--- Work to be completed ---
Repeat every entry in the listing below, exactly.

--- Data for the task ---
----------------------------------------
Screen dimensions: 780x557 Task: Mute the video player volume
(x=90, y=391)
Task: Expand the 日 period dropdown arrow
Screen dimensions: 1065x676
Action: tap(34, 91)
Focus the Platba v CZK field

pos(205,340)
----------------------------------------
--- Response below ---
Screen dimensions: 780x557 Task: Mute the video player volume
(x=90, y=391)
Task: Expand the 日 period dropdown arrow
Screen dimensions: 1065x676
Action: tap(34, 91)
Focus the Platba v CZK field

pos(205,340)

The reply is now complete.